Die Kurse klettern, die Märkte feiern, als ob die Themen Rezession und Inflation bereits abgehakt wären.
„Das trifft zumindest für den US-Raum auch weitgehend zu“, sagt Mathias Beil, Leiter Private Banking bei der Hamburger Sutor Bank. „Doch der Blick nach Europa ist da noch nicht ungetrübt.“ Trotzdem werden die Themen jetzt ausgepreist, die Kurse können weiter steigen, so der Kapitalmarktexperte.
Die restriktive Geldpolitik der Notenbanken mit den extrem schnellen Zinserhöhungen hat Wirkung gezeigt. „Und zwar in zweierlei Hinsicht“, erklärt Beil: „Zum einen wurde der Preisauftrieb gedämpft, zum anderen aber vor allem den Märkten das Gefühl der Zuversicht zurückgegeben.“ Durch die Verknappung des Geldes durch die höheren Zinsen wurde die Wirtschaftsdynamik gebremst, der Druck hin zu Preissteigerungen dadurch reduziert. Zudem haben zumindest im US-Markt viele Unternehmen reagiert und massiv Mitarbeiter entlassen. Die jüngsten Entlassungen bei den großen Tech-Firmen sind dabei nur die Spitze des Eisbergs.
Hohe Inflation in Europa nicht gebannt – doch Märkte euphorisch
Auf diese Weise wurde verhindert, dass eine Lohn-Preis-Spirale in Gang kommt. „In Europa sieht das anders aus“, sagt Beil. „Angesichts der Forderungen der Gewerkschaften ist es durchaus möglich, dass diese Spirale hier gestartet wird und so das Thema Inflation noch eine ganze Weile fester Begleiter der Märkte sein wird.“ Denn höhere Personalkosten werden von den Unternehmen genau wie höhere Kosten bei Energie an die Kunden weitergegeben. Die Haushalte brauchen dann mehr Geld, für den Lebensunterhalt, die Gehaltsforderungen nehmen zu und so weiter.

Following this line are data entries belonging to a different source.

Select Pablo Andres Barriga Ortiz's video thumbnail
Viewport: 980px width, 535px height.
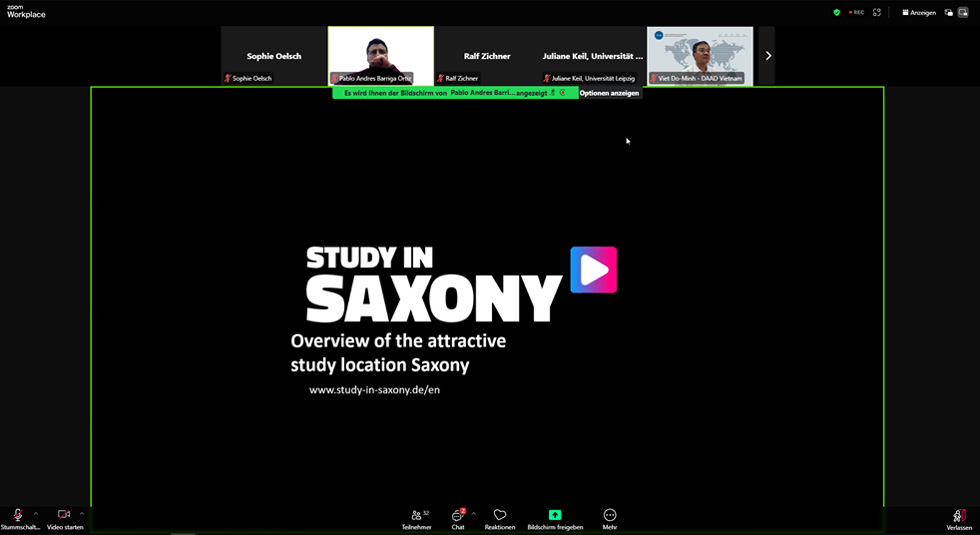381,55
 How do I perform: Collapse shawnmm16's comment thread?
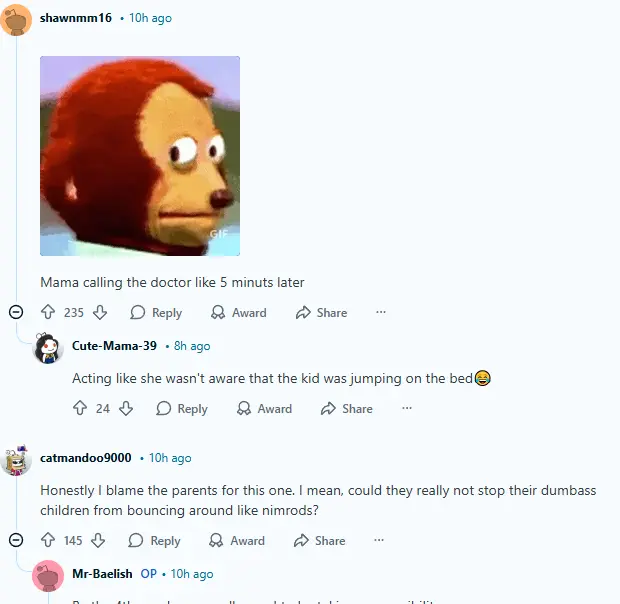coord(16,312)
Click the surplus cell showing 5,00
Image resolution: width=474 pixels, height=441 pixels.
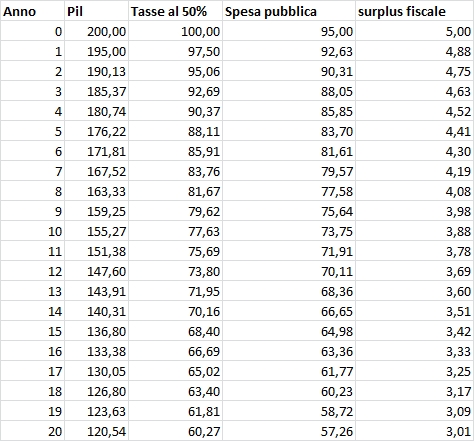[414, 31]
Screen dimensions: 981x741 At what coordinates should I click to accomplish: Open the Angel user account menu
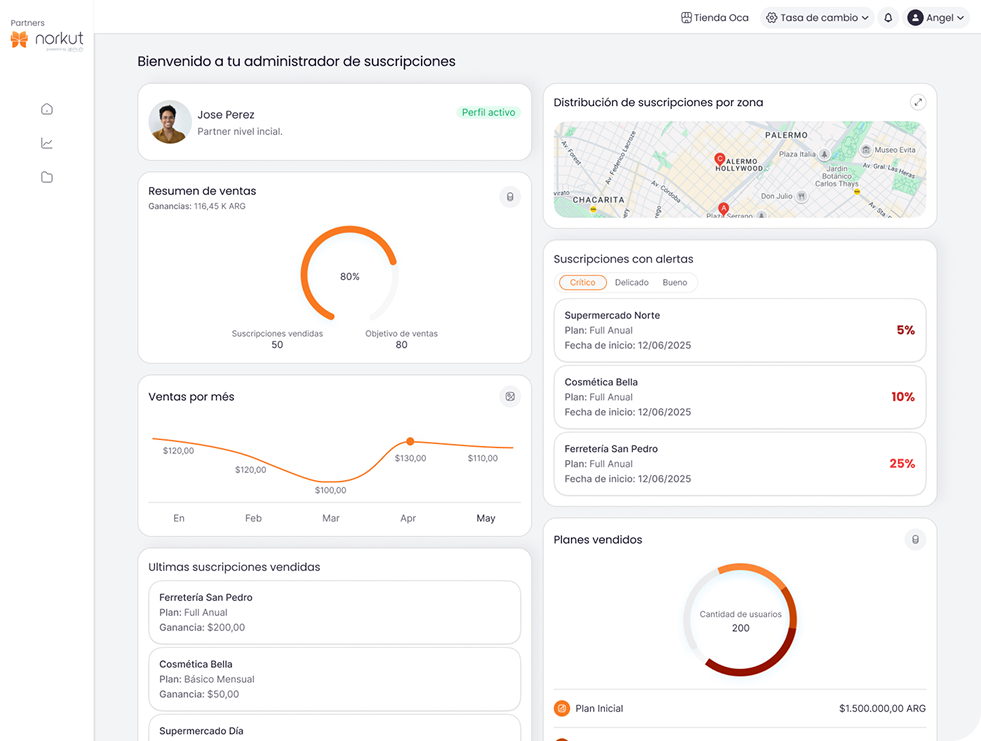[x=936, y=18]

Interessant ist, dass trotz dieser bekannten Risiken auch die europäischen Märkte sich von der Euphorie anstecken lassen. „Der Dax ist seit Jahresanfang um fast 11 Prozent gestiegen, während der S&P 500 im gleichen Zeitraum nur gut 7 Prozent zugelegt hat“, sagt Beil. „Die Begründung dafür kann nicht in der Stärke der europäischen Wirtschaft liegen, aber in den USA werden seit August die Gewinnschätzungen vieler Unternehmen reduziert.“
Märkte Vertrauen Notenbanken und gewichten Risiken unter
Doch kann ein Kursanstieg nachhaltig sein, der Risiken einfach ausblendet? „Ja, das ist durchaus möglich und vielleicht erleben wir gerade eine solche Phase“, sagt Beil. „Die Märkte haben sich entschieden, die Risiken geringer zu gewichten und den Notenbanken zu vertrauen.“ Obwohl bislang in der Geschichte auf starke Zinserhöhungen auch in der Regel Rezessionen folgten, wollen die Märkte jetzt die Ausnahme von der Regel sehen.
Und sie haben gute Chancen. „Je länger die Aufschwungphase dauert, desto mehr Investoren werden unruhig, die noch nicht oder nicht voll investiert sind“, sagt Beil. „Derzeit sind die Barmittelquoten in Fonds und bei Anlegern sehr hoch, was für eine vorsichtige Zurückhaltung spricht.“ Immer mehr werden die an der Seitenlinie stehenden Investoren aber durch den Kursanstieg fast gezwungen sein, in den Markt zurückzukehren. „Und wenn diese Welle einsetzt, ist so viel Geld zur Investition verfügbar, dass durchaus neue Allzeithochs bei Aktien möglich sind. Allerdings eher in den USA als in Europa“, sagt Mathias Beil.